Corps Strength – Pull Your Weight

In the US military each branch of the service has its own physical fitness test and even within each branch there are different PT tests for special duties (such as Special Forces). While they are all different the purpose is basically the same; to measure a service members level of physical conditioning. Running, pushups, crunches, swimming, etc. are just some of the different methods used to accomplish this. However in my opinion the absolutely best way (and the simplest) to test strength is by the pull-up. There is no way to fake a pull-up, either you can pull your weight up, or you can’t. It’s a pure and honest way to gauge your strength, and it’s not only a way to measure your fitness, but should be a staple of any workout routine. I have been doing them for over 30 years and have made them apart of every training plan I put together for Marines and International students alike. In my book Corps Strength I outline several different ways to effectively incorporate pull-ups into PT. I also outline how to improve your pull up ability. Yes they are a hard exercise, hard to do and hard to improve, but in the end worth it. Try it.

Be safe


3 Responses to “Corps Strength – Pull Your Weight”

  1. Tierlieb says:

    If you’ve done them for 30 years, you should know several ways to fake them: Every inch you cut from the range of motion helps, either from the bottom (where’s the real dead-hang position for a trainee?) or from the top (chin just over the bar or maximum possible extension?).
    Even the width of the grip shortens the ROM, although depending on the relation of upper and lower arm length, the biomechanical sweet spot for grip width varies.
    Kipping helps, too, even if the crossfit folks don’t like to hear it.

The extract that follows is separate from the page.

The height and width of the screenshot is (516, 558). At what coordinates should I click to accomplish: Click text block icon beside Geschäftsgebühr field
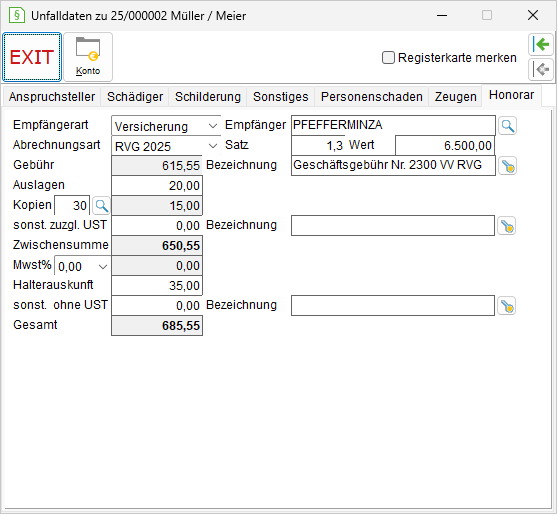[x=507, y=166]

    For me, those tricks allow for a variation from 15 to 25 repetitions.

    But I agree: The pull-up is one of the best upper body pull exercises there is.

    • Mike says:

      But the Marine administering the PFT or SEAL administering the PST won’t let you get away with any of that except for the width. Interestingly enough, the new PST standard is that you need to be facing forward during the pull up, no chin extension.

  2. Paul Roarke says:

    Mike is right. No kipping, no swinging, all the way up and all the way down. The point is to either honestly measure your fitness or improve it, not just hit a number.